Por eso, para salir del averno, recurrí a la Divina Providencia. No suelo ser una persona muy devota. Pero es que la lujuria me domina. Necesito el sostén divino. Peco, no puedo parar de hacerlo. Asistí  al convento  de San Miguel Arcángel,  se ubica por mi casa, casi nunca voy, está muy vacío, es viejo -como el siglo XVII-,   se esconde  entre un puente vehicular,  una gasolinera, un teatro, unas vías de ferrocarril y una academia de la policía.  Realmente es el lugar sagrado de los Olvidados. Ahí, el párroco me recomendó apegarme a la palabra de Dios, me mandó rezar varios Padres Nuestros, Aves Marías, Actos de Contrición y Credos, me recetó la lectura continua de la Biblia, que hablara con Dios con frecuencia. Lo hice escrupulosamente. Empecé a ir a misa.
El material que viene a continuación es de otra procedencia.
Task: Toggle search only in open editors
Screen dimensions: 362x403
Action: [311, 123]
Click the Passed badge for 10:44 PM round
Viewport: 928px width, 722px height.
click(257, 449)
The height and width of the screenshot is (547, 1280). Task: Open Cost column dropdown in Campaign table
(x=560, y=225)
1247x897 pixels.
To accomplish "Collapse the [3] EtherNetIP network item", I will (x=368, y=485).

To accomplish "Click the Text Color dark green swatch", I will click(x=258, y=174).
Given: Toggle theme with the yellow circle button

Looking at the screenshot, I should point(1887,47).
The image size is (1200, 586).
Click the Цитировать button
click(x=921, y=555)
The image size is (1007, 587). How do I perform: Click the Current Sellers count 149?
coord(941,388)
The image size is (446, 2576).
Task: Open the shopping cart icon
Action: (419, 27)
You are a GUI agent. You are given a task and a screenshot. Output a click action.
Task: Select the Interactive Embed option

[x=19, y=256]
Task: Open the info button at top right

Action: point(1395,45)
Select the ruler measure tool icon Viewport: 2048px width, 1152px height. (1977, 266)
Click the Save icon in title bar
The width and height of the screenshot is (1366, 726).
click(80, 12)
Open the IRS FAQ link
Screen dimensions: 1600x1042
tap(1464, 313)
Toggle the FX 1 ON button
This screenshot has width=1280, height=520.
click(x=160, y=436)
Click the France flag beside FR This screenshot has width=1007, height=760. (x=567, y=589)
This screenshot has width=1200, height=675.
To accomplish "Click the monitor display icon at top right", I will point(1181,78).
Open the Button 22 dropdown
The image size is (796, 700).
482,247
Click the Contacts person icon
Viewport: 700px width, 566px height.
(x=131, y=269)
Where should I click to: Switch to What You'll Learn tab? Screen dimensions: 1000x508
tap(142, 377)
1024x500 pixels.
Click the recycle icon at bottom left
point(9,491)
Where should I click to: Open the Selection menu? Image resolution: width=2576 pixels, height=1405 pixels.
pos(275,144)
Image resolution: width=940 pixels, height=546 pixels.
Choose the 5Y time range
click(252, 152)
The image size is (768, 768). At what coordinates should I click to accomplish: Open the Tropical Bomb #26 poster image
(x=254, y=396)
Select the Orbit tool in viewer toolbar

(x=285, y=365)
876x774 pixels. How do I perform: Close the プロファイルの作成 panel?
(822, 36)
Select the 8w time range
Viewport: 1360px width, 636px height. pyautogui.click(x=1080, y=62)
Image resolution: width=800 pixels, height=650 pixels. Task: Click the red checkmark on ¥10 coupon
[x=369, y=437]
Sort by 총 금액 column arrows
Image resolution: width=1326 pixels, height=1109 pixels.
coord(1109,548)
Pero no se me quitó el impulso.  Me sentí perdido en una guerra que no podría ganar. Dicen que el arcángel Miguel es un soldado que no abandona a las almas  purgantes. Nunca lo sentí presente; tampoco  Dios no me contestaba cuando lo interpelaba. Sólo logré sentirme más pecador.  Solía platicar con el confesor. Me desahogaba en  una pequeña, pero significativa medida. Claro que nunca logró guiarme a la paz.

También me incorporé a Adictos Sexuales Anónimos. Pero no lograba la contención. Anduve con una chica miembro de este grupo: Brenda. Creo que estaba más enferma que yo. Teníamos sexo en todas partes. Me sugirió llevarla a varias orgías. Yo la llevaba al Table Dance conmigo. Le pagaba unos privados con las bailarinas. Ella me excitaba. Me inició en la pornografía gore. Eso me prendió más. Sentía más culpa. Empecé a tener fantasías homicidas.  Pensé que ella era mala influencia. Me alejé, simplemente desaparecí de su mundo. Recurrí al psicoanálisis, fue entonces cuando conocí a la doctora Judith. En un principio funcionó. Pero, luego, nada. Cada vez veía más gore, no lo podía evitar. Era como tener adicción por el chocolate. Tienes acceso a una caja y te la acabas completa.  Sólo que este dulce era muy amargo. La doctora no sabía de mi afición. Nunca me atreví a decírselo. Luego empecé a fantasear con ella, sí violentamente, sí gore.  El Averno estaba llegando a mí, no encontraba escapatoria: ni la religión, ni la auto-ayuda, ni la psicología podían frenar los impulsos demoniacos dentro de mí.